The Baltimore Sun reported after the killing that a second warrant for Williams was also pending, in connection with a 2003 shooting, and that William’s cousin Carlin Robinson, the lead plaintiff in this case, “said Cleaven Williams cultivated relationships with police and other civic leaders over the years … [and] accused him of using those ties to dissuade his wife from going to authorities for help.”
Veronica had to go into hiding while waiting for her husband to be arrested, but a court date on a protective order against Cleaven “provided a rare window of opportunity for Mr. Williams because he was provided with notice of the hearing and knew where Veronica would be at that time despite the fact that she was otherwise in hiding,” according to the complaint.
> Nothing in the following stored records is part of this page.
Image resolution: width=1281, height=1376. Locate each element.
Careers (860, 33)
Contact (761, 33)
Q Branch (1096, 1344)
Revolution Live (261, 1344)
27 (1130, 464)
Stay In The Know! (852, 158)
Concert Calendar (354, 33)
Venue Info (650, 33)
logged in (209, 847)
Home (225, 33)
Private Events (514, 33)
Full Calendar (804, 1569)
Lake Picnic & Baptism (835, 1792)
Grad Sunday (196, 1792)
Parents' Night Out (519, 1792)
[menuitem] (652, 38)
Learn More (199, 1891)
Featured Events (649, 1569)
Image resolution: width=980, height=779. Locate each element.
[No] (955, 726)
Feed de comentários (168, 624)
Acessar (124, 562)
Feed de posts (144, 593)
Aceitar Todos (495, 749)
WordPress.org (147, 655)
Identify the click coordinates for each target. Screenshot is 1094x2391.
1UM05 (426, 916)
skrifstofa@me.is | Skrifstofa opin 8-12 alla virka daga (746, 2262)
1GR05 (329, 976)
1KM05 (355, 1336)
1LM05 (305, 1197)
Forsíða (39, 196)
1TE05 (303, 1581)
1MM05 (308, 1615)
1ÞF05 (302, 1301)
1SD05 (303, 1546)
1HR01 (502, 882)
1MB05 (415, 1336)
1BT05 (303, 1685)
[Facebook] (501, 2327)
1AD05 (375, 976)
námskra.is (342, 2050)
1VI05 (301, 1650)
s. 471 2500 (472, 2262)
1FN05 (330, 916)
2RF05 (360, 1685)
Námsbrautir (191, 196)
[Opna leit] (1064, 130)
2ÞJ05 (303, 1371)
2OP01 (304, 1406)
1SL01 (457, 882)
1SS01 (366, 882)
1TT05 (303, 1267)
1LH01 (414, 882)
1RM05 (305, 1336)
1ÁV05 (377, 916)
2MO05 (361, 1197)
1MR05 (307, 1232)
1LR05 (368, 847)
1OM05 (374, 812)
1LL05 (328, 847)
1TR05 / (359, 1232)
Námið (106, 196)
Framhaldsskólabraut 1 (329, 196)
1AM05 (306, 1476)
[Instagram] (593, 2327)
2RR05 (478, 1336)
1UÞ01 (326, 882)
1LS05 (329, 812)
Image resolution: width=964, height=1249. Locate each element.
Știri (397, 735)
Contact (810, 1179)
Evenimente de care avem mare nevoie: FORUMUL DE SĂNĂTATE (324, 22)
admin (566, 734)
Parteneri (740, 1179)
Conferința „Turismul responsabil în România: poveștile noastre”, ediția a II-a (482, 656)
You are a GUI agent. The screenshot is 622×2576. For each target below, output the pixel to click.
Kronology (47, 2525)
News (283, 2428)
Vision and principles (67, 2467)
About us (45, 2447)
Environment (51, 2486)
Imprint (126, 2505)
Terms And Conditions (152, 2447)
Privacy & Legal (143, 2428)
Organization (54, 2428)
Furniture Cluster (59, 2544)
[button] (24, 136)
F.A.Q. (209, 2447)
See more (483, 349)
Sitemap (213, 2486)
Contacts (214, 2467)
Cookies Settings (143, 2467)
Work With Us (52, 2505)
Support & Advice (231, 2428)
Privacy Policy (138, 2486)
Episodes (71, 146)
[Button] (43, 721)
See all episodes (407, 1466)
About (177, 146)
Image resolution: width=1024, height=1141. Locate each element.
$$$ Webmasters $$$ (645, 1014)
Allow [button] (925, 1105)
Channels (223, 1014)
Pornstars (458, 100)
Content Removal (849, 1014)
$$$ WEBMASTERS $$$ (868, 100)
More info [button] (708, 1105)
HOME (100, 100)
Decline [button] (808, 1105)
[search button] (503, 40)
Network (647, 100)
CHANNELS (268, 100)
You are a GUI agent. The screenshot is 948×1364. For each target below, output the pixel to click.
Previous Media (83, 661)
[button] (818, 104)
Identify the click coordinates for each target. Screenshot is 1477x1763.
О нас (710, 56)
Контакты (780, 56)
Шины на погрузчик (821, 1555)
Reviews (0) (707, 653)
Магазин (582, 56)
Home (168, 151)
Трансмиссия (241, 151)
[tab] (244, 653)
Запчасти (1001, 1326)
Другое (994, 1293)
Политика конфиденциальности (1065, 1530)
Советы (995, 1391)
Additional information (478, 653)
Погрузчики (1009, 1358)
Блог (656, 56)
On Nov. 17, 2008, a judge granted Veronica her the protective order, but “as Ms. Williams left the courtroom that day, Cleaven Williams attacked and stabbed her repeatedly. The stabbing took place in broad daylight just one block from the Eastside Court on North Avenue, Baltimore, Maryland,” according to the complaint.
“At the time of the stabbing, Mrs. Williams was three to six weeks pregnant with the couple’s fourth child.
“On or about November 20, 2008, Mrs. Williams miscarried her child as a result of the injuries inflicted by Mr. Williams. On the same day, Ms. Williams also died or her injuries.”
The complaint adds: “it should go without saying that Mrs. Williams had a right to demand that the police do their jobs rather than conspire with her murderer, thereby giving him the opportunity to kill her.”
Carlin Robinson, the lead plaintiff, has custody of Williams’ three children. Veronica Williams’ mother Eunice Graves also is a plaintiff.
They seek punitive damages for due process violations, conspiracy and wrongful death.
They say: “As a result of the affirmative actions of the Baltimore Police Department and certain of its officers to protect Williams, he was allowed to murder his wife. Her children will now grow up without their mother and her mother must now face the death of her own child as a direct result of the misconduct of all of the defendants in this case.”
They are represented by Cary Hansel with Joseph, Greenwald and Laake, of Greenbelt, and Daniel Cox, of Frederick, Md.